Thursday 4 February 2016

Why Hollow Hill?

The name has appealed to me for many years. It relates to the belief that fairie folk lived in hollow hills, and that what we now think of as barrows etc were often portals into fairy land. The one shown on my Logo is Silbury Hill, on the A4 road between Calne and Marlborough, a site linked to others including the Avebury Stone Circle and a similar hill in Marlborough itself, though the latter has been landscaped and planted with trees. Coming into Marlborough from the West it can be seen on your right in the grounds of the college.

In fact the belief probably stems from the existence of nomadic tribes,who wandered Britain and largely herded deer, which provided them with milk and meat. They would never stay anywhere long enough to raise crops, and their diet would make them very small of stature. Though they probably avoided settlement they inspired fear, hence the poem ; 'Up the airy mountain and down the rushy glen/we dare not go a-hunting for fear of little men'. When they did stop anywhere they would make huts of branches covered in turf. They were not averse to improving their own blood-line; there are many tales of human  babies being stolen or exchanged for fairy children, often called changelings. Eventually the tribes died out or were gradually integrated into the human population.
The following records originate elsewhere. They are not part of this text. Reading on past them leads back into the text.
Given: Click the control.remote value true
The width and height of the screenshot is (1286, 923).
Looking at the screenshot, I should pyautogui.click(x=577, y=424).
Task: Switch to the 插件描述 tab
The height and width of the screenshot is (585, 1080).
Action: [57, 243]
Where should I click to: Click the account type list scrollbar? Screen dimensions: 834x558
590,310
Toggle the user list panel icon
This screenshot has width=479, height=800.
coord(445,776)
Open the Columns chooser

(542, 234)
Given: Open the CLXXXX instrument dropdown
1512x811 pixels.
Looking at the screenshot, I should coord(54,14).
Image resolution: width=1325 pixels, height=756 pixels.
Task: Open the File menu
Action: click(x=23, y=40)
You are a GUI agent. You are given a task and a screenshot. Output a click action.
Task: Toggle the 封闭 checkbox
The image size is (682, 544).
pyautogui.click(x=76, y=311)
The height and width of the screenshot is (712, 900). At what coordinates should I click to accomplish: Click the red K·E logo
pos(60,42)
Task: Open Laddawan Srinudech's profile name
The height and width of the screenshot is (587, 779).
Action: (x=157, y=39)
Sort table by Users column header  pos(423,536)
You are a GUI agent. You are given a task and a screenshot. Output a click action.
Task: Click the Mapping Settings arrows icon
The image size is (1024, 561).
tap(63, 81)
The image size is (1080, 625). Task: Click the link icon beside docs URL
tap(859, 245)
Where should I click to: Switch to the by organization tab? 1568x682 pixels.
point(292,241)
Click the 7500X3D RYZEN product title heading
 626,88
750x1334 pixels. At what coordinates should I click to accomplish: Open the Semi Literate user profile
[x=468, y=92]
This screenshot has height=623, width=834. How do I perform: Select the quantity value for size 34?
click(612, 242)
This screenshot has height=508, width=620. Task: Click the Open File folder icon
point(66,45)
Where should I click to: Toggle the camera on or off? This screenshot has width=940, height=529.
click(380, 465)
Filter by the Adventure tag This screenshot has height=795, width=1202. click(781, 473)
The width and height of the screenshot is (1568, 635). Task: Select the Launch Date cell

Who I am and what I do....



hollow hill music
 



Welcome to Hollow Hill Music!

My name is Grahame Hood and I am an acoustic musician, playing guitar, mandolin, banjo and Appalachian Mountain dulcimer.
I buy, sell and repair instruments, and have a longstanding interest in writing about acoustic music in the UK, with a particular leaning towards the "progressive folk" era from c. 1969 to 1972.

I intend to show the instruments I have for sale, offer playing tips, show videos of my own playing and to publish articles and reviews.

I live in Bromley, Kent but was born in Peebles, about twenty miles South of Edinburgh, in Scotland. I started playing guitar at the age of fifteen (1973..!) and had my musical tastes shaken up by the son of my next door neighour lending me the Incredible String Band album 5000 Spirits or the Layers of the Onion, which was like nothing I had ever heard before. I later got a mandolin for £2.50 in a Guru Mahari Ji charity shop for £2.50. I played in a few rock bands around Edinburgh but fell into the folk scene when I moved down to London with his job. I played guitar and mandolin by then but so did everyone else, usually better, so I took up the Appalachian dulcimer, buying  a £28 model from Hobgoblin that I used until recently.   
I went on to play in various acoustic and folk based groups around the South East, including Gilderoy (similar to The Boys of the Lough and featuring Northumbrian Smallpipes) Mooncalfs, The Flying Chaucers, Joe Bazouki & The Missing Puddings and Walking The Witch (not be confused with the later Waking The Witch!), who played folk-based acoustic rock and performed well over 300 gigs around London and the south. More recently I formed a function band in which I played mainly bass, playing in many styles from pop through soul and Motown to jazz standards. 
Me and my dulcimer.

As well as playing music I write about it. In 2008 “Empty Pocket Blues” a full length biography of the Incredible String Band founder Clive Palmer was published and gained universally good reviews, leading to me being asked to research and write numerous CD sleeve notes. I have had pieces published in many mainstream magazines including Folk Roots, Rock & Reel, Shindig, Be Glad (the ISB fanzine) Traditional Music Maker and the American-based Dulcimer Players News as well as editing the Nonsuch Dulcimer Club magazine for three years.
I gratefully accepted early exit from my job in 2014, and I am now available full time to offer one-to-one tuition on guitar, mandolin and dulcimer, being particularly keen to host dulcimer workshops at clubs or festivals. In October 2015 I started Hollow Hill Music to purchase, repair and restore acoustic instruments for sale.